Importance analysis also showed that declining blood pressure was related to predicting upward changes in DW. Several studies have shown that hypotension during dialysis is a significant poor prognostic factor [45, 46]. Decreased blood pressure can lead to a higher risk of falls, stroke, arteriovenous shunt occlusion, and so on [47,48,49]. Therefore, to prevent hypotension during dialysis, the ability to notify medical staff of the appropriate time that the DW should be adjusted upward is useful.

In our data, there were only small changes in the average levels of CRP, albumin, and blood pressure in the sessions where DW was actually adjusted, compared to 30 previous sessions. Even if these changes are gradual and difficult for medical staff to recognize, our ML models can detect slight changes and inform them by raising their scores. Using our models, DW can be adjusted to prevent adverse events and improve a patient’s quality of life and prognosis.

BNP has been used to indicate fluid volume status, cardiac function, and cardiovascular disease. Many reports have shown an association between the biomarker and heart failure and prognosis in hemodialysis patients, but the threshold for this association is not consistent [50]. In the current analysis, the importance of BNP was not ranked high. This was most likely because BNP is measured too infrequently to be used to predict DW adjustment at every dialysis session. Furthermore, cardiac function and cardiovascular disease can significantly change the BNP value even in the same fluid volume status, so BNP may not be effectively used in our model.

For each patient, the predicted scores were elevated around the time of the actual DW changes in most cases; however, in some instances, both the Pup and Pdown scores were elevated simultaneously. Most of them were as follows: the elevation of a Pdown score caused the reduction of DW and was immediately followed by a drop in blood pressure and hence an increasing Pup score, as well as elevated inflammatory states and low blood pressure in critical conditions. Our models can detect these unstable situations.

In a real clinical setting, based on inputs such as vital signs, clinical findings and blood test results of each patient, our model could calculate the probabilities that DW should be raised and lowered respectively. If the probability exceeds thresholds, alerts will be issued, prompting the doctor to consider changing the DW. The alerts are also helpful for non-specialist doctors, other medical staff, and trainees. Furthermore, our model can be presented to patients as a rationale for changing their DW.
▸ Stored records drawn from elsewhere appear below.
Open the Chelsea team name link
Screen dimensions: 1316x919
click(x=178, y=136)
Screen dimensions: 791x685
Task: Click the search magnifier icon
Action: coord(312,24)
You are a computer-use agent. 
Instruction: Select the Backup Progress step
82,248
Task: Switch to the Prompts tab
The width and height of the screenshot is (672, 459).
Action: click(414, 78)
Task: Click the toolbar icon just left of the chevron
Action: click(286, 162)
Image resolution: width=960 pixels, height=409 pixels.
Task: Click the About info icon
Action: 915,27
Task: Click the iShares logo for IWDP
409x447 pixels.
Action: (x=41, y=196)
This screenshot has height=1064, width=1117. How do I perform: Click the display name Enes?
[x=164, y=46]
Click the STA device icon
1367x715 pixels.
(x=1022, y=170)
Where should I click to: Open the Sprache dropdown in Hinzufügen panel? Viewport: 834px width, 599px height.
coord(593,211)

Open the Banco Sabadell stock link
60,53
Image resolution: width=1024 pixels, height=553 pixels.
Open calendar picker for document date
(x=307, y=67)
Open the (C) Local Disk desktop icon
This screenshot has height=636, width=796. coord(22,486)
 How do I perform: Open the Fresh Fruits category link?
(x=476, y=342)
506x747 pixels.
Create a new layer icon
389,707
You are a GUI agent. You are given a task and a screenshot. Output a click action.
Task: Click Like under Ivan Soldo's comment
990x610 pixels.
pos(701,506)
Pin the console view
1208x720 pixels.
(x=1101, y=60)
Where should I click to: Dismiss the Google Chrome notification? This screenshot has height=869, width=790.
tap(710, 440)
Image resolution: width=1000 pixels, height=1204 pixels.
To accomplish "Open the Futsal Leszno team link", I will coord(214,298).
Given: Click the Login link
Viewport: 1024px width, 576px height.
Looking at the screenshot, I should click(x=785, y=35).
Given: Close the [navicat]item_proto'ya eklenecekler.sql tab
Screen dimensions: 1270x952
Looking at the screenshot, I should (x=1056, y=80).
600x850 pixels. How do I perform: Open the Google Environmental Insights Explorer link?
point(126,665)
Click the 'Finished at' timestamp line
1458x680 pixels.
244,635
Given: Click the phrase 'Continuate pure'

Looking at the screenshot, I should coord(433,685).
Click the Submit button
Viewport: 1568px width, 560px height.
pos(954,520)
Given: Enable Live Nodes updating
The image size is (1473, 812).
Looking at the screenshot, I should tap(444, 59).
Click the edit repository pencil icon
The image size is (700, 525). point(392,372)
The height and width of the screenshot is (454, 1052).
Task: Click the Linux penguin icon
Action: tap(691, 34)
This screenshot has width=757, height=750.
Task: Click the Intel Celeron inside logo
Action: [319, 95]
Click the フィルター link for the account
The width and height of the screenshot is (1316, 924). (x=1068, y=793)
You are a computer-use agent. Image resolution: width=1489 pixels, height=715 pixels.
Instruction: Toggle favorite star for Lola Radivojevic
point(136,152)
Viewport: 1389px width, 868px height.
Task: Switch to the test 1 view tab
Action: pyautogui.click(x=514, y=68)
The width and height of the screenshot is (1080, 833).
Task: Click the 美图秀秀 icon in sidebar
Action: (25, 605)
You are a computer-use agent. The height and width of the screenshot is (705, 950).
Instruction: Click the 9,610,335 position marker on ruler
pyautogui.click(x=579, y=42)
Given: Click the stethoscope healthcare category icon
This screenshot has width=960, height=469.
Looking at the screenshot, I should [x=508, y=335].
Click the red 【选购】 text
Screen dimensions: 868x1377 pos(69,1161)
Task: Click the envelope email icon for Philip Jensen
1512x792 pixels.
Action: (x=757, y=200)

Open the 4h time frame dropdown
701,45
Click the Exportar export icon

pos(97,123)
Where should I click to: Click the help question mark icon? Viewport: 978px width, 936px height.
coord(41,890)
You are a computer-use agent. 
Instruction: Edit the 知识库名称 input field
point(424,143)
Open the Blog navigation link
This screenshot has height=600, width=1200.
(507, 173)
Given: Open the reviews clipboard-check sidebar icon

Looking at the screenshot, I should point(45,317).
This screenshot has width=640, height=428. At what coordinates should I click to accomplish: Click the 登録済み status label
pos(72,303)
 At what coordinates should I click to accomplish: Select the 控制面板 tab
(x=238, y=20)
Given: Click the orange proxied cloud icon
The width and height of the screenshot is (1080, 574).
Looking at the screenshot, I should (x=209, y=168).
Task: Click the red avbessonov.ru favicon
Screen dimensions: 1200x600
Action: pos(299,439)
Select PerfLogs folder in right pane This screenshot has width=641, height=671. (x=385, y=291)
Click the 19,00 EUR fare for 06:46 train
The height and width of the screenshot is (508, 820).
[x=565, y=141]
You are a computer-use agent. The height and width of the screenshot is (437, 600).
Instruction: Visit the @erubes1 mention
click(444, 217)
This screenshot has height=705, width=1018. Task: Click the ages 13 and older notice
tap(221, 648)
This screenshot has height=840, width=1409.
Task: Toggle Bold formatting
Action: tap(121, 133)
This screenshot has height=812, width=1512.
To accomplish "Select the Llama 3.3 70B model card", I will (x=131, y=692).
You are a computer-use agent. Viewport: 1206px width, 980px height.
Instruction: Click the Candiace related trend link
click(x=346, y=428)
Our study has several limitations. Due to the retrospective nature of this study, the description of some findings, such as edema and pleural effusion, seemed inadequate in some cases. In addition, because of the low frequency of laboratory tests, the models do not reflect real-time changes. Therefore, we plan to start collecting data prospectively, using templates to enter findings and devices to monitor blood concentration during dialysis to improve the accuracy of our models. Furthermore, the findings of this work are not immediately generalizable because it was a single-center study. In the future, we plan to collect data from other dialysis facilities and apply transfer learning to them.

Conclusions

In summary, we developed novel models to predict whether the DW of hemodialysis patients should be adjusted using an RF classifier. Our analysis showed the importance of declining blood pressure during dialysis for predicting an upward change in the DW and the impact of elevated CRP levels and hypoalbuminemia on predicting a downward change in the DW. Further studies are required to evaluate the clinical effectiveness of our models.